While more and more abuse scandals break within evangelical spaces, prominently in Moore’s own Southern Baptist denomination, conservative evangelicals consistently refuse to look inward for solutions to their problems, instead looking to “the culture” for factors to blame that reinforce their pre-existing beliefs. These beliefs themselves—beliefs that difference is a thing to be afraid of; that refusal to believe in the right-wing Christian version of God will result in severe punishment; that allowing frequent violence to continue is preferable to a scalable government solution—are expressions of an authoritarian ethos. Those who share in it can look to doctrines like original sin, or, in Calvinism, total depravity, as a justification for their extremely dark view of human nature, a view that is at the root of their fetish for individualism, for the “good guys with guns” who live large in their imaginations but seem never to show up at actual mass shootings.
According to this way of thinking, only Christians can be truly moral, and only some of the time. External events supposedly reveal the extent to which we as a society are “obeying God,” or being “blessed” or “punished” in accordance with his will. I call the results of such mapping of ostensible spiritual realities onto historical and current events a “politics of Providentialism,” and the positions derived from this politics are, for its adherents, conveniently unfalsifiable.
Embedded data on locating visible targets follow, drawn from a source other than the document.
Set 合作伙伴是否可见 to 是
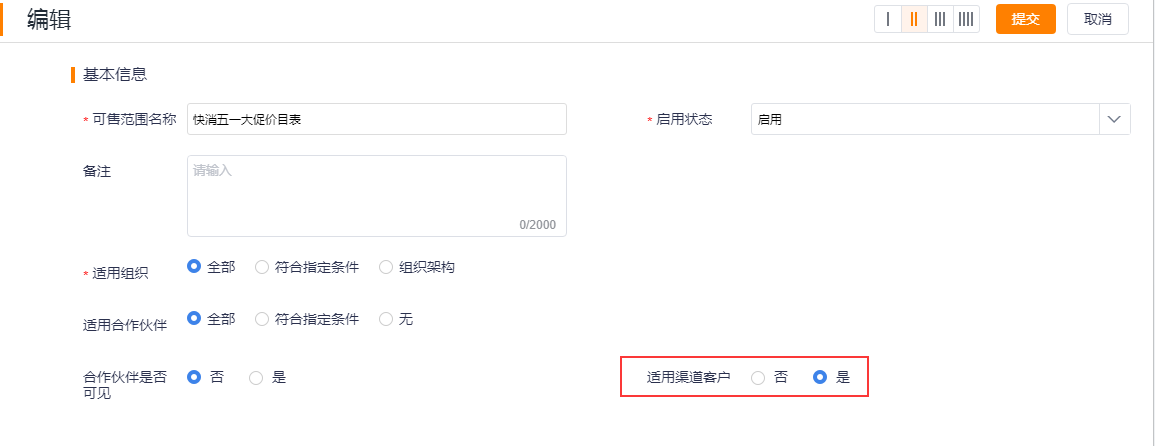Screen dimensions: 1155x446 click(267, 377)

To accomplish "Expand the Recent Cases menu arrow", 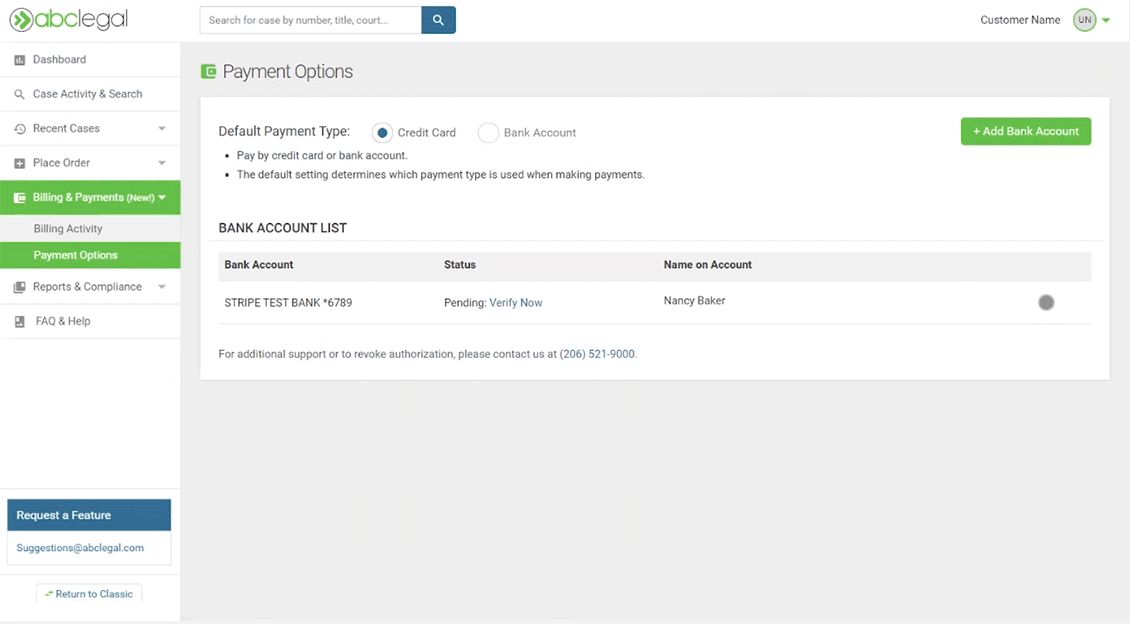I will [x=162, y=129].
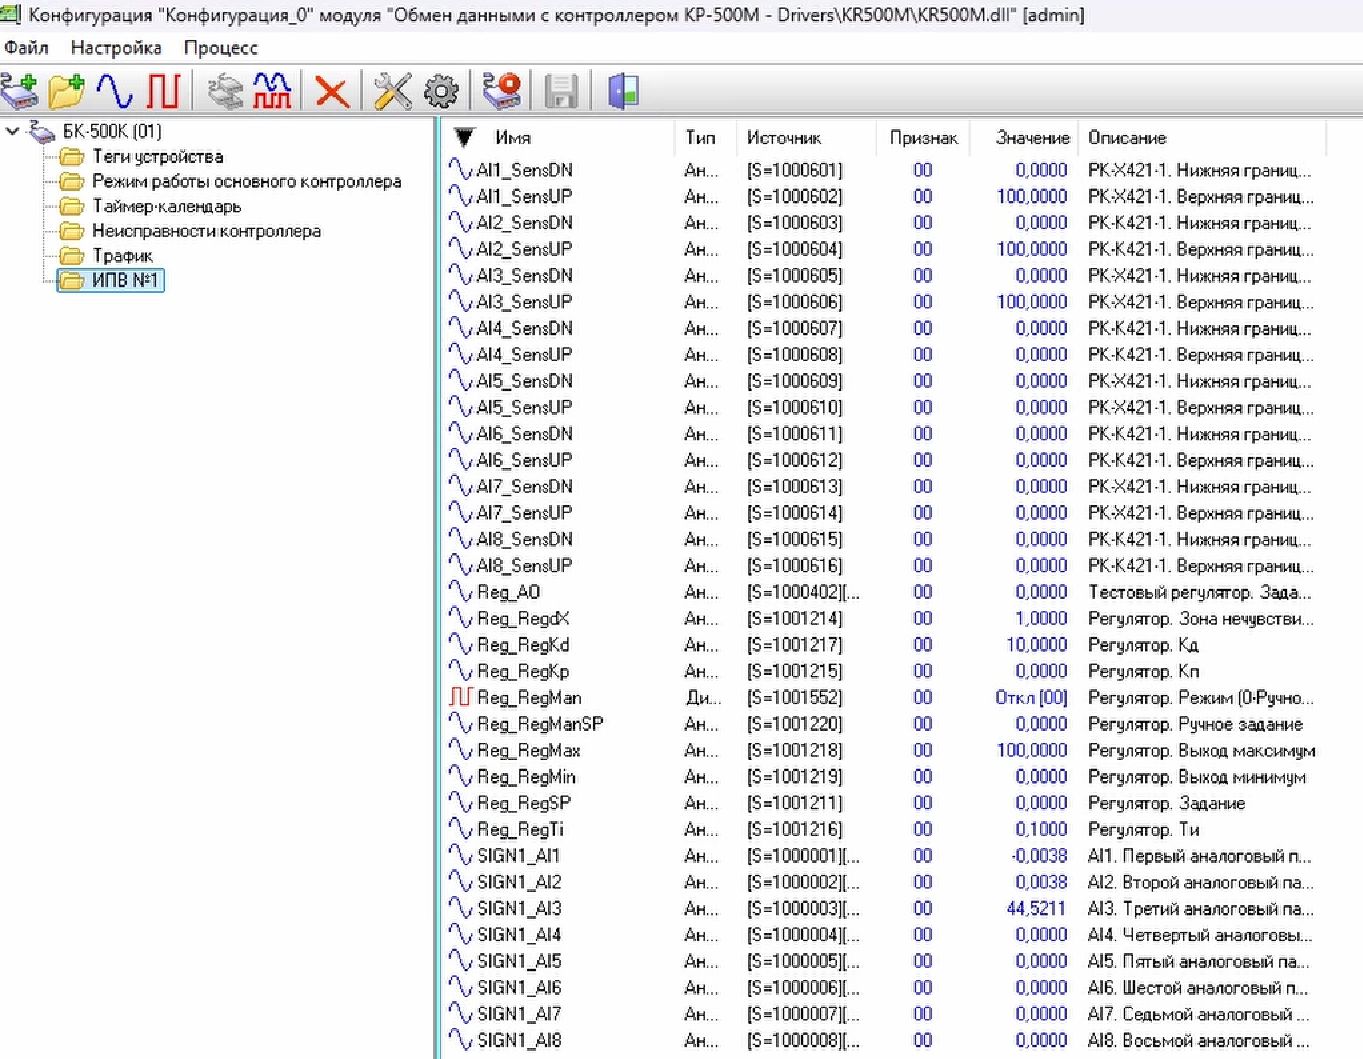
Task: Click the red X delete icon
Action: pos(331,92)
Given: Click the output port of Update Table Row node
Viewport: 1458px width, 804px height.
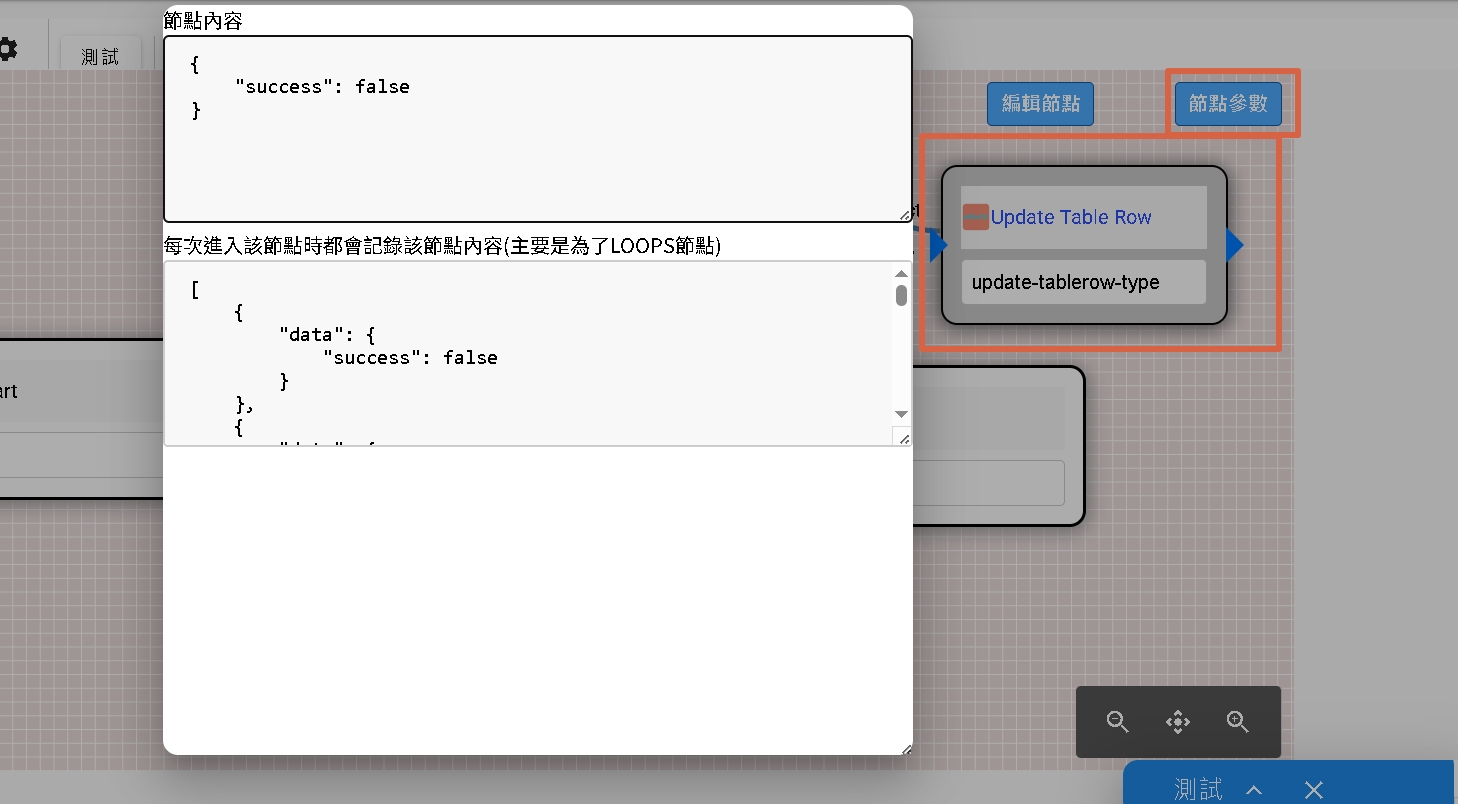Looking at the screenshot, I should [1235, 245].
Back on the issue of school shootings, there is a tract called “Killer Kids” produced by Liberty Baptist Church of Greenville, Michigan. A copy happened to be placed on my car windshield some years back when I was living in Tampa, Florida. The tract asserts, “Killer kids are the result of God being removed from education,” and objects to the teaching of evolution, claiming that, “If you teach children that they come from animals, then do not be surprised when they begin to act like them!”
This too, is not a new formulation; it was common among the late nineteenth- and early twentieth-century Christian intellectuals I first began studying in graduate school. Then, as now, reactionary Christians allowed themselves to be driven by fear of change, fear of modernization, fear of any knowledge that challenged their understanding of their faith.
But what, deep down, are they really afraid of? While they would contend that to give up their views on such matters as prayer in school and the so-called traditional family would lead to a destructive nihilism, it’s their inability to trust their own moral compass that leads them into a violent and ultimately nihilistic politics, one that puts greater trust in a strict top-down hierarchy than in democracy or the rule of law.
As a survivor of this inherently abusive, authoritarian kind of Christianity, I am convinced that the void they are really afraid of is the one in their own inner lives. Unfortunately, until they are defeated politically, we are stuck with the devastating social consequences of their political externalization and projection.